- [Entries shown]
----------------------------------------

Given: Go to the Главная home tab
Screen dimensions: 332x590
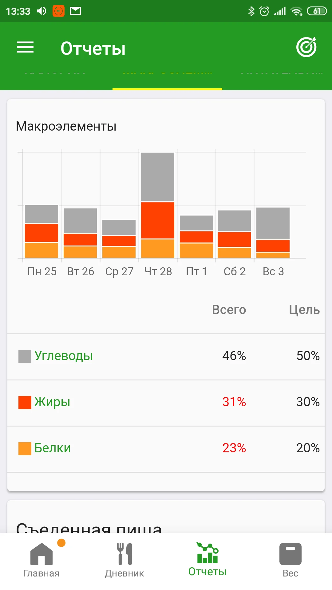Looking at the screenshot, I should 42,560.
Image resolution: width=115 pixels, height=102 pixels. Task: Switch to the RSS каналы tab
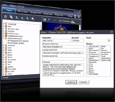(22, 11)
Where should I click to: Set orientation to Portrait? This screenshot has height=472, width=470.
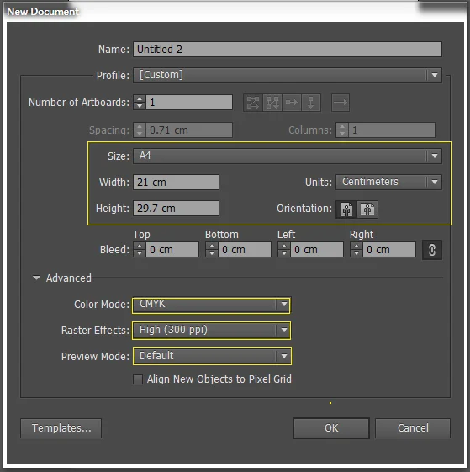tap(346, 209)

----------------------------------------

Arrange the lines as a numbered list, starting at the line that contains "Image resolution: width=115" and ending at the last line of the items, and skip any blank lines. Leave out the pictures.

1. Image resolution: width=115 pixels, height=102 pixels. Task: Switch to the RSS каналы tab
2. (22, 11)
3. Where should I click to: Set orientation to Portrait? This screenshot has height=472, width=470.
4. tap(346, 209)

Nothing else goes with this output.